If McHugh and Smith deliver on their audience's expectations, Johnny McKnight's latest play, The Incredible Adventures Of See Thru Sam, for his theatre company Random Accomplice, seems to be trying too hard to ingratiate itself with the teenagers who are its target audience.

The central concept – Sam views his bereavement, first love and bullying as if it were a comic strip in which he and his parents are superheroes – makes more sense in marketing theory than it does in theatrical practice.

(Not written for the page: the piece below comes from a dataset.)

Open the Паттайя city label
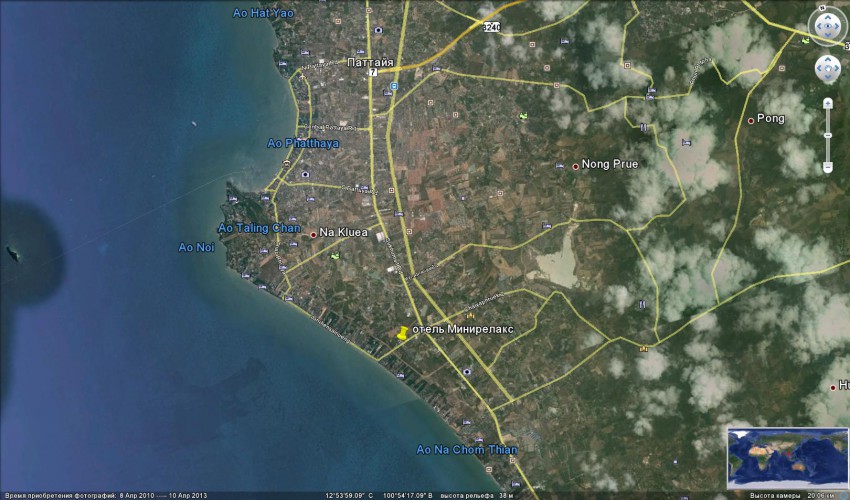 370,62
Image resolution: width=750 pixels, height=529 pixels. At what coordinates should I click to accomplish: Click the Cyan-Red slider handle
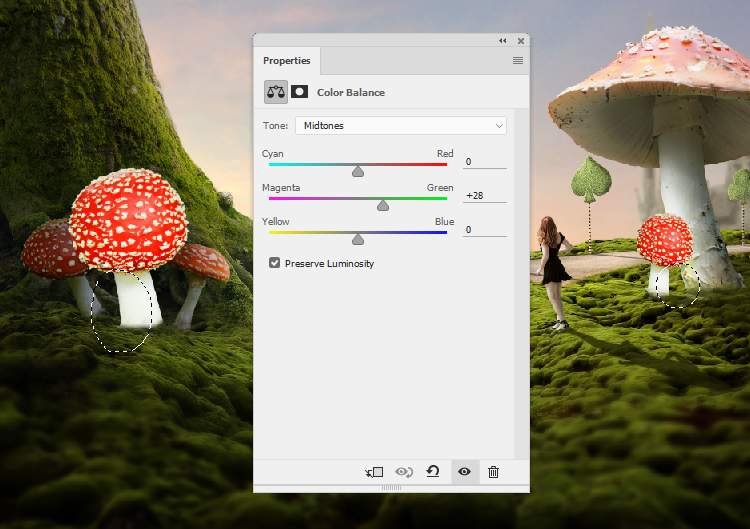pyautogui.click(x=358, y=171)
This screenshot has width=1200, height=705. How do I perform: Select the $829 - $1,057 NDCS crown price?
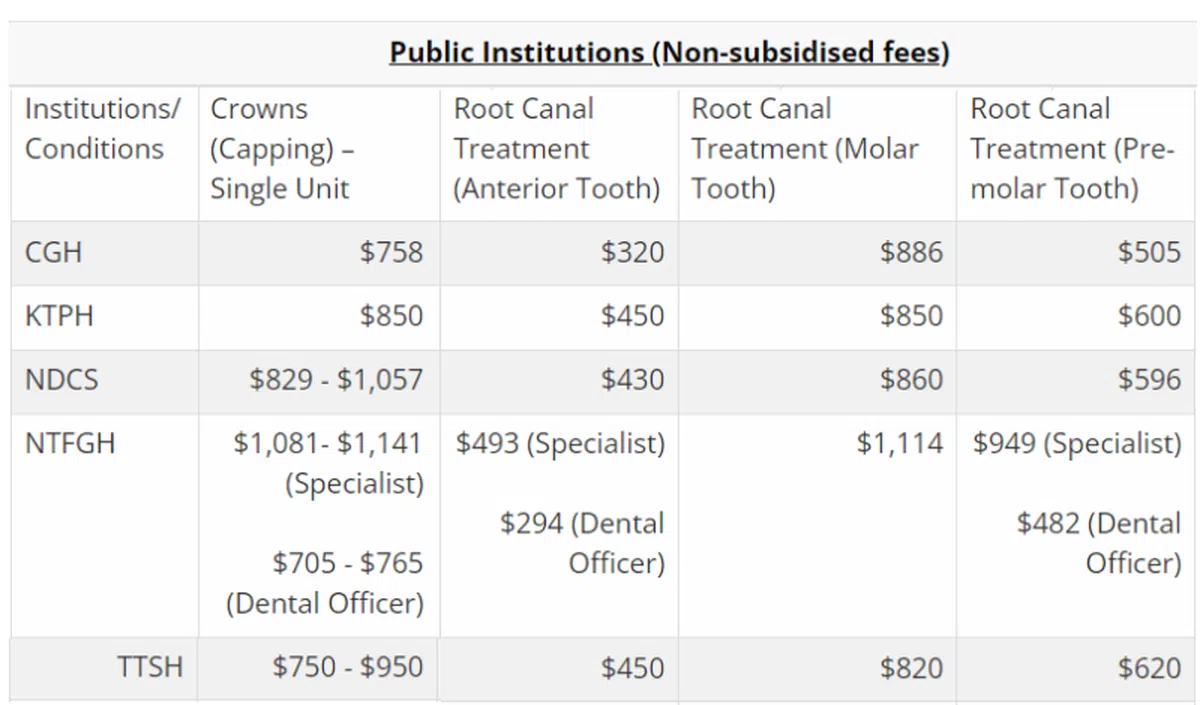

McKnight deals with some emotive issues with an admirable directness. However, his apparent desire to forge an association between his play and his young audience by replicating the more verboten aspects of playground vernacular and gesture seems counter-productive.

So relentless is his use of swearing, abuse (including the insidious use of the word "gay" as a pejorative) and single-entendre that the predominant force in the auditorium becomes the nervous laughter of adolescents shocked to be sitting with their teachers while McKnight flaunts their taboos.

"It's nothing they haven't heard before", goes the defence. That, however, isn't the point. McKnight, presumably, set out to create an emotive comedy about teenage bereavement. What he has ended up with is a play which is most notable for its use of naughty words. And that, as any teacher will tell you, is neither big nor clever.